Students with modest work commitments are more likely to graduate than their unemployed and overemployed peers, and a post-Covid spike in working rates has not changed that equation, New Zealand research suggests.
An analysis of Kiwi tertiary students’ working patterns over eight years has found that those who undertook paid work at low or moderate levels had higher completion rates, on average, than those with high-intensity jobs or no jobs at all.
The relationship held steady despite a general increase in students’ employment as living costs rose from 2022. It also persisted within different demographics.
The study, by Ministry of Education economist Asaad Ali, found generally higher completion rates among female students compared with male students, full-time students compared with part-time students, bachelor’s students compared with sub-bachelor’s students, and students of European or Asian heritage compared with Māori or Pasifika students. But in almost all cases, the rates were better for students who worked a little rather than a lot or not at all.
“This pattern suggests a non‑linear relationship between work intensity and completion,” Ali writes. “Rather than declining immediately with increased work, completion outcomes are strongest at low to moderate levels of employment.”
Ali cautioned against drawing “causal conclusions”, stressing that his research only revealed associations. The associations run counter to findings elsewhere.

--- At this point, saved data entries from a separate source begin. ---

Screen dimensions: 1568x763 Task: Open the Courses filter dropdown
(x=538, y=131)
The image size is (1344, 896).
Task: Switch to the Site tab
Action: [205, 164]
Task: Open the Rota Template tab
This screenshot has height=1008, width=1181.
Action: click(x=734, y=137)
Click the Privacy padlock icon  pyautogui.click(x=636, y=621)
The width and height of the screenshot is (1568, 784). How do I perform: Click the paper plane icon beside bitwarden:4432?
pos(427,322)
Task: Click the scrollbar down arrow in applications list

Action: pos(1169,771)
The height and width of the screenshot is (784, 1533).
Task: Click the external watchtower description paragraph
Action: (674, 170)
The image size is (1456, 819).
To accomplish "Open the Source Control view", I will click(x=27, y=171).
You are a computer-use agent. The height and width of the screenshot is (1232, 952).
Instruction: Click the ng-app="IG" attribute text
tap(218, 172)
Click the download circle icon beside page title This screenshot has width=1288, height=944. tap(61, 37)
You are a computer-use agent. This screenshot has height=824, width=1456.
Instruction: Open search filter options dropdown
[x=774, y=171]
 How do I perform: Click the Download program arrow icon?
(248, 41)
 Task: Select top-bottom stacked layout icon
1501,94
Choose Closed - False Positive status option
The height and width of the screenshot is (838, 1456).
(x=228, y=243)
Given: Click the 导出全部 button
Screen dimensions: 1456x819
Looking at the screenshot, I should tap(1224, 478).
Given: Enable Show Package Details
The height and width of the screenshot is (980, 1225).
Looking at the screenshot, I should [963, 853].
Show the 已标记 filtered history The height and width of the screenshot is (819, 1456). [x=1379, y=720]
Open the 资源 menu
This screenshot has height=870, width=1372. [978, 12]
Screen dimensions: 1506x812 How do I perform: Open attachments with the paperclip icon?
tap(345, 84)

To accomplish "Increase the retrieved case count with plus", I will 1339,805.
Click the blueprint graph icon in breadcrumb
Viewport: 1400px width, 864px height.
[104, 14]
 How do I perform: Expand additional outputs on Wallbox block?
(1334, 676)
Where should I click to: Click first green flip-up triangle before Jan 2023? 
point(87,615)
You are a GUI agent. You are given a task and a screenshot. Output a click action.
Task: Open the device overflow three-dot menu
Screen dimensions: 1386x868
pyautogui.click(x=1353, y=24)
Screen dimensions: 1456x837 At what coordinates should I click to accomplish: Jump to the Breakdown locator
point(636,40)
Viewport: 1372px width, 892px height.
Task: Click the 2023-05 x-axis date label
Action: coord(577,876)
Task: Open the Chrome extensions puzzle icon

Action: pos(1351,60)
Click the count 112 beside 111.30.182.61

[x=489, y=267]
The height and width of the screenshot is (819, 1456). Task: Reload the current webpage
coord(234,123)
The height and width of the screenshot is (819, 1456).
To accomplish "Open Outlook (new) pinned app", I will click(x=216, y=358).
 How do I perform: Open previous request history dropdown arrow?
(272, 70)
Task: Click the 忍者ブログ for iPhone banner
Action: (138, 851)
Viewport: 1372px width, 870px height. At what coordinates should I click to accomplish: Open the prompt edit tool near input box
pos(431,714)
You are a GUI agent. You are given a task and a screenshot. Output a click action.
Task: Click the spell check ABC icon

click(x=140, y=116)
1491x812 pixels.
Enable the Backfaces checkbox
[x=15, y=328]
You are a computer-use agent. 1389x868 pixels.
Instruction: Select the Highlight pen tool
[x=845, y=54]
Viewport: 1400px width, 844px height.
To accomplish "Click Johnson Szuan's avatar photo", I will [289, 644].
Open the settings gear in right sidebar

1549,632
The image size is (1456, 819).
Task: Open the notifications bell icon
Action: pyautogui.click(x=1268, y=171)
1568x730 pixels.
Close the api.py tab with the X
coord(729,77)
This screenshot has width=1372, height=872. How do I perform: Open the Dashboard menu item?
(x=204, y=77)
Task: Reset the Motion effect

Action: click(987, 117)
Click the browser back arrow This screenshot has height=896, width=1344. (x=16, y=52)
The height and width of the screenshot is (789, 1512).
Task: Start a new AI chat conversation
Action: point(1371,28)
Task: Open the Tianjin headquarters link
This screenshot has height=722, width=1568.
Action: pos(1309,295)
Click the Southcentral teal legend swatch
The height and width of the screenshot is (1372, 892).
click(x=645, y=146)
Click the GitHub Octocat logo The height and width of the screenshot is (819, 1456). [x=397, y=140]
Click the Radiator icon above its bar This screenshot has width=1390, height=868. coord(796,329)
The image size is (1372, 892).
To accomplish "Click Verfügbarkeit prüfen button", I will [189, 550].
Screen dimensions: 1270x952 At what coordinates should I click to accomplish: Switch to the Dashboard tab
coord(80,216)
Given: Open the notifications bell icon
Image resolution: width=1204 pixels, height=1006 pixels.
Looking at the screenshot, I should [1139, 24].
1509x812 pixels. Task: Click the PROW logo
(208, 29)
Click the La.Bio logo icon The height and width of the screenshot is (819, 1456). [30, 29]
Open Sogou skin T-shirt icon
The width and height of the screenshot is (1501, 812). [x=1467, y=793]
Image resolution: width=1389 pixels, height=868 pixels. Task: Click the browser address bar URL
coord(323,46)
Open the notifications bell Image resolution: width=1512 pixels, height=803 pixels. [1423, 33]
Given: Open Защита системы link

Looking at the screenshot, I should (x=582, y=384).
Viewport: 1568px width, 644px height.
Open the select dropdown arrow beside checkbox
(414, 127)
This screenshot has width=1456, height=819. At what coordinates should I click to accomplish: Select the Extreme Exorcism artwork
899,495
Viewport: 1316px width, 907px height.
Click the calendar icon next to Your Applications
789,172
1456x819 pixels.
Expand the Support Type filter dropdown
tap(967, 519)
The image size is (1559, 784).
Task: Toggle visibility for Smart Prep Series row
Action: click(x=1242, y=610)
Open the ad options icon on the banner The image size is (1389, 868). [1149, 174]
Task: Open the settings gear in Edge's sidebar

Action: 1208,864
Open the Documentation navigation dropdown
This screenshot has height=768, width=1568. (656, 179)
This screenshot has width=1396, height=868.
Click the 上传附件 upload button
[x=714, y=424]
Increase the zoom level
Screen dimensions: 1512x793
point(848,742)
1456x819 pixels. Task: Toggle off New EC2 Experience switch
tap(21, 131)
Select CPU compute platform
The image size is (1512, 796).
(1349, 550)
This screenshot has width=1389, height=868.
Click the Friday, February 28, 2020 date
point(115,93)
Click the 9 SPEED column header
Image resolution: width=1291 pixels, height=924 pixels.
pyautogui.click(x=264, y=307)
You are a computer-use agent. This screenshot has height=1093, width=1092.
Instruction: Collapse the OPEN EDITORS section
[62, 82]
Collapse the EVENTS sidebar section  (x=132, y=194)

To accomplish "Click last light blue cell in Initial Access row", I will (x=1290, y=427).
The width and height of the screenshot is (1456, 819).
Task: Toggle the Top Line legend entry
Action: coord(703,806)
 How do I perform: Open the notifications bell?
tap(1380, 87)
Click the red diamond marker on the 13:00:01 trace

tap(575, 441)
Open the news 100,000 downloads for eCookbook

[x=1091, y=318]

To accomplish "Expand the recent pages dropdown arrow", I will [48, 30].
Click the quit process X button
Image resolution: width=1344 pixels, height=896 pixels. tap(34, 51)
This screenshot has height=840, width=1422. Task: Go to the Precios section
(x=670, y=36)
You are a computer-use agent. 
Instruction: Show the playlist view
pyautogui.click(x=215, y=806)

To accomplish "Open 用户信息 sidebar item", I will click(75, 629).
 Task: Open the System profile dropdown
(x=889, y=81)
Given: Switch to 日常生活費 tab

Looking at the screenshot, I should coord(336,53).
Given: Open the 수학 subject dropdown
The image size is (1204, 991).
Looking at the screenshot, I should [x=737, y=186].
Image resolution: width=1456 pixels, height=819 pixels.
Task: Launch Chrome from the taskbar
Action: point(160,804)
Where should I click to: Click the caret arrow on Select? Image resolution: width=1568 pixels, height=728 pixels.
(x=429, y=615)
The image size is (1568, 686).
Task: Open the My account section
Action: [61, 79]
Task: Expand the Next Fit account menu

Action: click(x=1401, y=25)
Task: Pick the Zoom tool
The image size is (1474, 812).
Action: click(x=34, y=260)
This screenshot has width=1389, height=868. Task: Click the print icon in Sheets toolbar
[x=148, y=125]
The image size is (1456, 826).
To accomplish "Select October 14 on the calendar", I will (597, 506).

A 2017 Universities Australia survey found that one in two employed students believed their work adversely affected their studies. A 2023 analysis by Studiosity found that almost nine in 10 students had paid jobs, with many experiencing negative impacts on their results.
Research by Swinburne University in 2019 found that more than three-quarters of employed students felt their work disrupted their academic efforts, with one in six risking failure as a result. A 2008 US study equated each additional weekly work hour with a 0.011-point reduction in grade point averages.
But other studies reveal a more nuanced picture. English researchers last year found a correlation between “meaningful” work and academic success. A 2019 Dutch study concluded that paid work adversely affected students’ resolve to continue studying, but had less effect on their exam scores. And Australian research in 2022 found that students with jobs or work experience were more confident about their post-study employability.
Ian Li, co-author of the Australian study, said there were several reasons why low levels of paid work could benefit study outcomes. Students who take on “manageable” part-time jobs tend to be more organised and “better at juggling competing demands”, he said.
“[It] isn’t [that] working a bit makes you better at study,” said Li, director of research and policy at the Australian Centre for Student Equity and Success. “It’s that the kind of student who works a bit was probably already a bit more on top of things.”
Working also provides structure, Li said. “Unstructured time gets lost to procrastination just as easily as it gets used productively. A part-time job gives students a fixed block of hours they have to work around, which pushes them to…plan their week instead of drifting through it.”
But the benefit “flips” when students work too many hours and start cutting back on course load “just to cope”, Li said. “Past a certain point, the job stops adding useful structure and starts directly eating into study time.”
Research in the US in 2015 and New Zealand in 2019 suggests the “tipping point” is “somewhere around 20 hours a week”, he said.